◆ **Exercise instructions**: Working through the data below, reproduce word for word the line with "Markkinointievästeet (76, 2465)" and every line after it, both ends included, and omit the pictures.

───── Material for this exercise

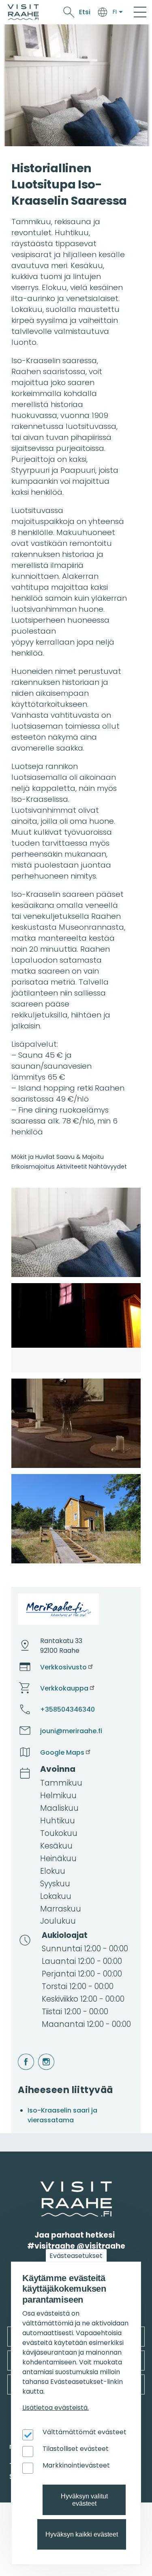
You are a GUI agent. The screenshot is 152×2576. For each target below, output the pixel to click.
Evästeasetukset (76, 2255)
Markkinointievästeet (76, 2465)
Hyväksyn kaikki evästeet (81, 2534)
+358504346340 (67, 1709)
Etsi (84, 12)
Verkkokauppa (64, 1688)
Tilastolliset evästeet (76, 2448)
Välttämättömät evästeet (84, 2432)
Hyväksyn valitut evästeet (84, 2500)
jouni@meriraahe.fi (71, 1731)
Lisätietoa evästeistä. (55, 2407)
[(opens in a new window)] (76, 1232)
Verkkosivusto (63, 1667)
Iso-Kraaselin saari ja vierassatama (62, 2115)
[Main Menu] (140, 12)
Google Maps (62, 1752)
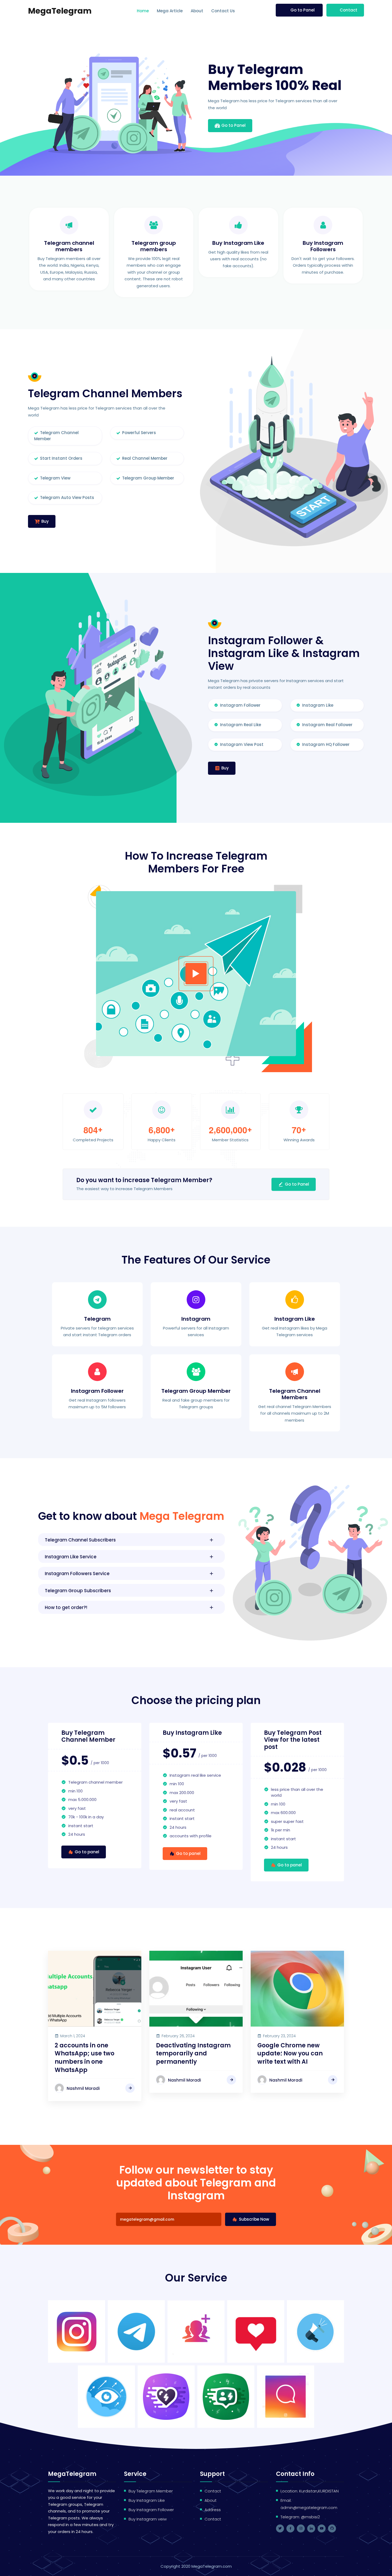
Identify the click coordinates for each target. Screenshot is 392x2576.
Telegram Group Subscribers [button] (78, 1590)
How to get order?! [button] (66, 1607)
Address (213, 2509)
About (197, 11)
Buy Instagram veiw (148, 2519)
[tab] (131, 1539)
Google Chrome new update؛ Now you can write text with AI (290, 2053)
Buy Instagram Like (147, 2500)
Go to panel (87, 1852)
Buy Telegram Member (151, 2491)
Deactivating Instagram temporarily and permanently (193, 2053)
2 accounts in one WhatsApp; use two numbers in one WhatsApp (84, 2057)
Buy (45, 521)
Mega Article (170, 11)
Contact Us (223, 11)
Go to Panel (302, 10)
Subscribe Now (253, 2219)
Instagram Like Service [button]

──────────

◆ **Your solution**:
Markkinointievästeet (76, 2465)
Hyväksyn kaikki evästeet (81, 2534)
+358504346340 (67, 1709)
Etsi (84, 12)
Verkkokauppa (64, 1688)
Tilastolliset evästeet (76, 2448)
Välttämättömät evästeet (84, 2432)
Hyväksyn valitut evästeet (84, 2500)
jouni@meriraahe.fi (71, 1731)
Lisätietoa evästeistä. (55, 2407)
[(opens in a new window)] (76, 1232)
Verkkosivusto (63, 1667)
Iso-Kraaselin saari ja vierassatama (62, 2115)
[Main Menu] (140, 12)
Google Maps (62, 1752)
Identify the click coordinates for each target. Screenshot is 392x2576.
Telegram Group Subscribers [button] (78, 1590)
How to get order?! [button] (66, 1607)
Address (213, 2509)
About (197, 11)
Buy Instagram veiw (148, 2519)
[tab] (131, 1539)
Google Chrome new update؛ Now you can write text with AI (290, 2053)
Buy Instagram Like (147, 2500)
Go to panel (87, 1852)
Buy Telegram Member (151, 2491)
Deactivating Instagram temporarily and permanently (193, 2053)
2 accounts in one WhatsApp; use two numbers in one WhatsApp (84, 2057)
Buy (45, 521)
Mega Article (170, 11)
Contact Us (223, 11)
Go to Panel (302, 10)
Subscribe Now (253, 2219)
Instagram Like Service [button]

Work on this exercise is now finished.